Human papillomavirus (HPV) is among the reported etiologies of laryngeal squamous cell carcinoma (LSCC). Understanding the impact of HPV on LSCC may help reduce its incidence. This study investigates the association between HPV and LSCC as well as the roles for different immunohistochemical stains in HPV detection.
A total of fifty-two formalin-fixed, paraffin-embedded tissue samples of LSCC, diagnosed between 2005 and 2015, were obtained from the archives of the Pathology Department. The samples were stained and processed to evaluate the relationship of HPV to LSCC.

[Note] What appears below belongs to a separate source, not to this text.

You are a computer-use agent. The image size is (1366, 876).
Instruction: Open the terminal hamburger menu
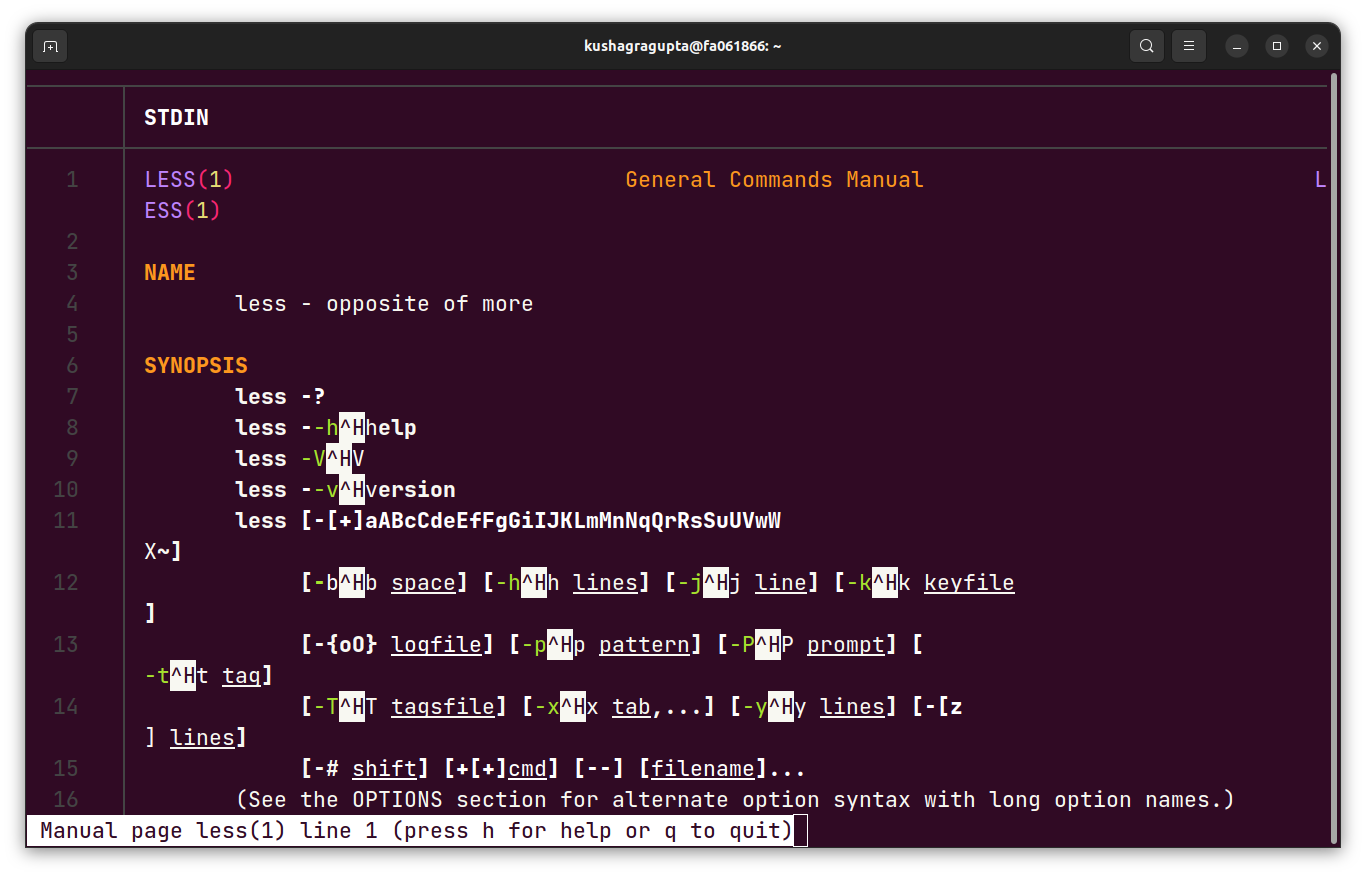tap(1188, 45)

Patients had a mean age of 65.02 ± 14.341 years. By polymerase chain reaction (PCR), high-risk strains of HPV were detected in 15.4% of tissue samples. HPV-16 was found in 75% of the positive samples for an overall prevalence of 13.5%. P16 immunostaining was positive in 15.4% of cases while cyclin B and cyclin E were positive in 65.4% and 76.9%, respectively. Over half of the cases were histologically graded as moderately-differentiated, 28.8% as well-differentiated, and 15.4% as poorly-differentiated.

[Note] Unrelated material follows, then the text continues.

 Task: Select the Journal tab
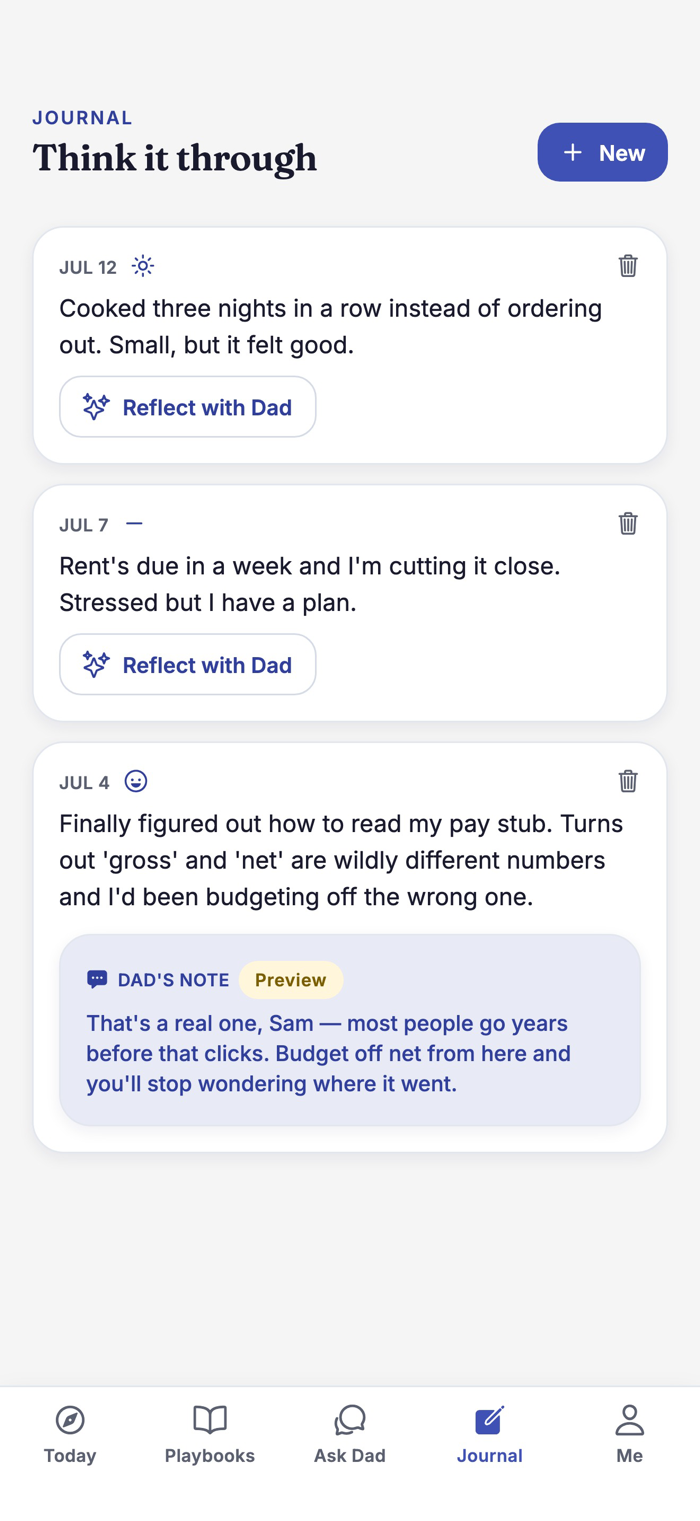point(490,1434)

The prevalence of HPV-positive LSCC was lower than previously stated in the literature. HPV-16 was the most commonly detected subtype, in concordance with the findings of multiple other studies. HPV-positive LSCC trended with higher histologic grade. P16 and cyclin E immunohistochemical stains were of limited use in identifying HPV in LSCC. In contrast, cyclin B had a high sensitivity which could be used to rule out HPV in LSCC.